→ **EXERCISE GOAL**:
Copy the data from the start through the line with "Action: click(51, 330)", swapping every "icon" for "symbol" and leaving everything else unchanged.
--- RECORD EXTRACTS ---
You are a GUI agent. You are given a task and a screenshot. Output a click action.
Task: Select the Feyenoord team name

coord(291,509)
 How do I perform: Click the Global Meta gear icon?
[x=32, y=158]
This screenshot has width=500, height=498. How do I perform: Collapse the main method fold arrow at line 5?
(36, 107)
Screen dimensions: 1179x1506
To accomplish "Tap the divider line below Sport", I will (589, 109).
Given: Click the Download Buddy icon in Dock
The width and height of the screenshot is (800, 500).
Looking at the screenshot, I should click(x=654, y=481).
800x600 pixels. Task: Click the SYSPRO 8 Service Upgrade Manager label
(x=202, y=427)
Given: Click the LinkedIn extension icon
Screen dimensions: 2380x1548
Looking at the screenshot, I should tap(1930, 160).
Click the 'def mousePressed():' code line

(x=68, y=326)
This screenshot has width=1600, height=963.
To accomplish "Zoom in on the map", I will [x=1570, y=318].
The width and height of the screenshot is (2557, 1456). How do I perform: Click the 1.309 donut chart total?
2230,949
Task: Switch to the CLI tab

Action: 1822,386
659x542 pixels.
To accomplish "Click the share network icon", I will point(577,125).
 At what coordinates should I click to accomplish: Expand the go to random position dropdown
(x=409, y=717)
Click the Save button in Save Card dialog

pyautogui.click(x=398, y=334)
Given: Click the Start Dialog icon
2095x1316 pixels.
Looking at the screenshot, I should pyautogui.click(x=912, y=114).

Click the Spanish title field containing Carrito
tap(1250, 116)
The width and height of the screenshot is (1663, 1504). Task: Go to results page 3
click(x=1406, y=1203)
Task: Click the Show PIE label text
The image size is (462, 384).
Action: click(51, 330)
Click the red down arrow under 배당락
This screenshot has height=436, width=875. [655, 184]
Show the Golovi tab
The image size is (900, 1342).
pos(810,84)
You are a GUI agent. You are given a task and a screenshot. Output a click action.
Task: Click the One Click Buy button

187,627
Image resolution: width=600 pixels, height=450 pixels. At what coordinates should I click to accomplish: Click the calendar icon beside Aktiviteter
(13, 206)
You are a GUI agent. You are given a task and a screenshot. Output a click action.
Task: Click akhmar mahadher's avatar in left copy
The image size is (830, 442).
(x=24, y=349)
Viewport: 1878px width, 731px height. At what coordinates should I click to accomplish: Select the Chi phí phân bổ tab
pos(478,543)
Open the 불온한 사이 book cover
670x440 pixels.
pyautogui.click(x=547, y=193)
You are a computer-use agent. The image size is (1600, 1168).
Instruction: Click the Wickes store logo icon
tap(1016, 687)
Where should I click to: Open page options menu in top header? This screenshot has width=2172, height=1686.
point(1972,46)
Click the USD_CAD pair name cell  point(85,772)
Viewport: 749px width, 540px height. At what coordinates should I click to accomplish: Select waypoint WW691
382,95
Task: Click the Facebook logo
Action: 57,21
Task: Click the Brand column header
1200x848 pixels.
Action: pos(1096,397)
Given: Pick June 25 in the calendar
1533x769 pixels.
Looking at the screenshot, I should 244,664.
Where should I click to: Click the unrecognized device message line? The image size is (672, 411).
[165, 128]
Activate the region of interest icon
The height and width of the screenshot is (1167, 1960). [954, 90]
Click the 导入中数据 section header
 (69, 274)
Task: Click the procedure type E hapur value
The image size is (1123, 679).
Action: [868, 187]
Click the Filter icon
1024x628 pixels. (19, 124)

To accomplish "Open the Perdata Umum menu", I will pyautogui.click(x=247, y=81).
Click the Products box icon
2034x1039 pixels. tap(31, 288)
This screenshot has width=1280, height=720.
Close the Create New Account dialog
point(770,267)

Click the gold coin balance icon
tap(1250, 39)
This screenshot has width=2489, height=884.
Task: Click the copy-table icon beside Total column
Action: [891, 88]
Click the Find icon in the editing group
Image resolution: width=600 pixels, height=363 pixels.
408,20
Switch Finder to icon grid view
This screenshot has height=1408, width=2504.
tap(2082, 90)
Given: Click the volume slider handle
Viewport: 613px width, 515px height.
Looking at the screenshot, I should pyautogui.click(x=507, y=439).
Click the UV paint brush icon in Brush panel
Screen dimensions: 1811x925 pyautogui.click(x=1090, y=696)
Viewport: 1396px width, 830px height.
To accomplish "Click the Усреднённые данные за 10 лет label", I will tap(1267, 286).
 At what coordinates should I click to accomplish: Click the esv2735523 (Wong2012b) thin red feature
---
→ **THE ANSWER**:
You are a GUI agent. You are given a task and a screenshot. Output a click action.
Task: Select the Feyenoord team name

coord(291,509)
 How do I perform: Click the Global Meta gear symbol?
[x=32, y=158]
This screenshot has width=500, height=498. How do I perform: Collapse the main method fold arrow at line 5?
(36, 107)
Screen dimensions: 1179x1506
To accomplish "Tap the divider line below Sport", I will (589, 109).
Given: Click the Download Buddy symbol in Dock
The width and height of the screenshot is (800, 500).
Looking at the screenshot, I should click(x=654, y=481).
800x600 pixels. Task: Click the SYSPRO 8 Service Upgrade Manager label
(x=202, y=427)
Given: Click the LinkedIn extension symbol
Screen dimensions: 2380x1548
Looking at the screenshot, I should tap(1930, 160).
Click the 'def mousePressed():' code line

(x=68, y=326)
This screenshot has width=1600, height=963.
To accomplish "Zoom in on the map", I will [x=1570, y=318].
The width and height of the screenshot is (2557, 1456). How do I perform: Click the 1.309 donut chart total?
2230,949
Task: Switch to the CLI tab

Action: 1822,386
659x542 pixels.
To accomplish "Click the share network symbol", I will point(577,125).
 At what coordinates should I click to accomplish: Expand the go to random position dropdown
(x=409, y=717)
Click the Save button in Save Card dialog

pyautogui.click(x=398, y=334)
Given: Click the Start Dialog symbol
2095x1316 pixels.
Looking at the screenshot, I should pyautogui.click(x=912, y=114).

Click the Spanish title field containing Carrito
tap(1250, 116)
The width and height of the screenshot is (1663, 1504). Task: Go to results page 3
click(x=1406, y=1203)
Task: Click the Show PIE label text
The image size is (462, 384).
Action: click(51, 330)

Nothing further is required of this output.